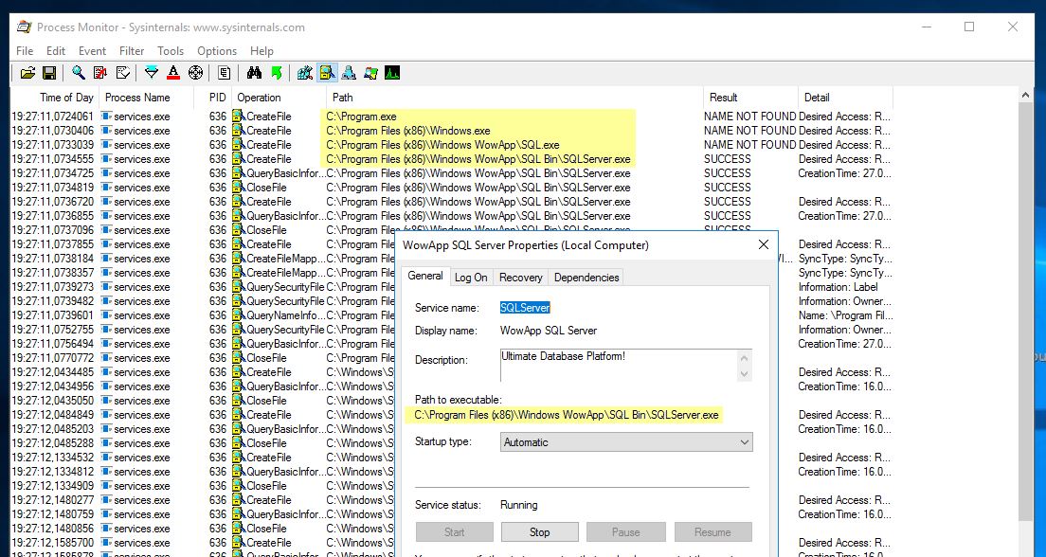
Task: Open the Process Tree view icon
Action: 224,72
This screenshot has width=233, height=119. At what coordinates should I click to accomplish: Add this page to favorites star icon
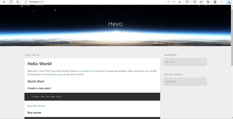[x=180, y=2]
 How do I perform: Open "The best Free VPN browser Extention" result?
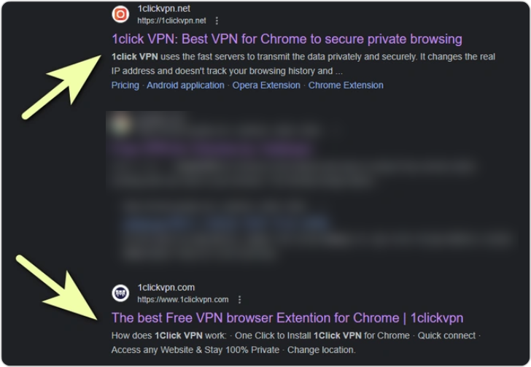(287, 318)
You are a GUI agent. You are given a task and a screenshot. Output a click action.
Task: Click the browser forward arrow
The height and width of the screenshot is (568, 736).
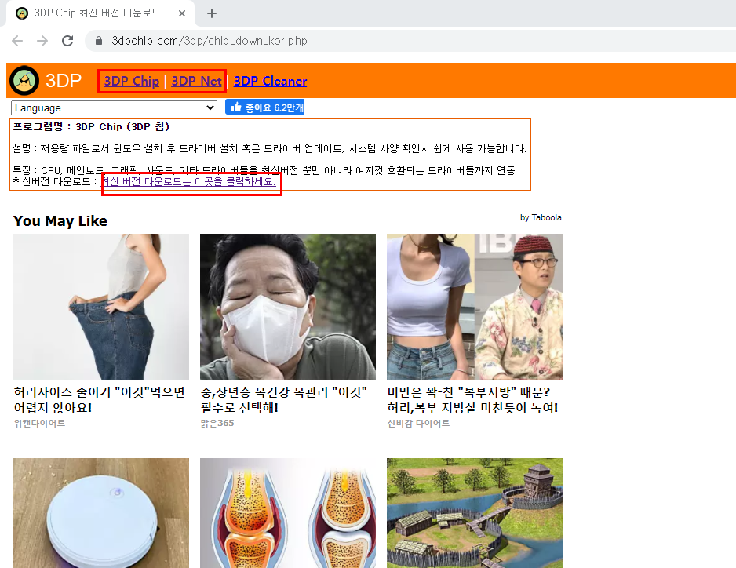(x=44, y=40)
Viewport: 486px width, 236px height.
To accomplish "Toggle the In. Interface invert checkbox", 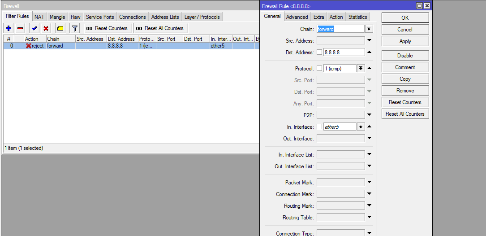I will (x=319, y=127).
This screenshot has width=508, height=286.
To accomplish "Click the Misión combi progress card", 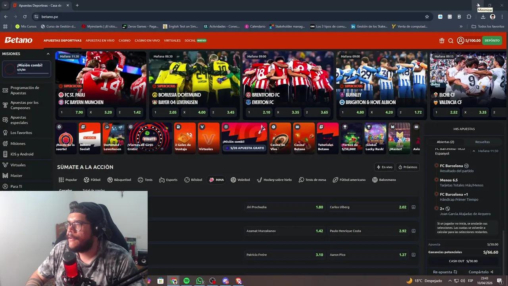I will pos(26,68).
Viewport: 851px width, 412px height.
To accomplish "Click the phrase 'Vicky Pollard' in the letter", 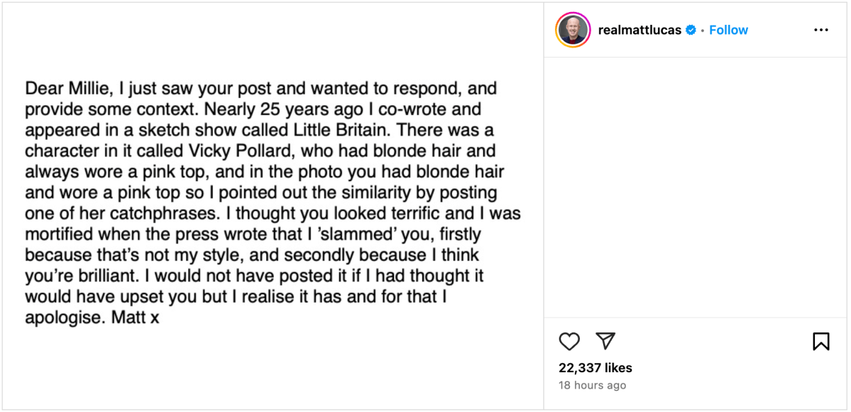I will click(x=239, y=151).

☆ ☆ ☆ ☆

Extract every line above that contains the string "width", and copy each one in full.

This screenshot has width=233, height=119. At what coordinates should I click to accomplish: Add this page to favorites star icon
The height and width of the screenshot is (568, 736).
Viewport: 486px width, 236px height.
This screenshot has width=508, height=286.
Viewport: 851px width, 412px height.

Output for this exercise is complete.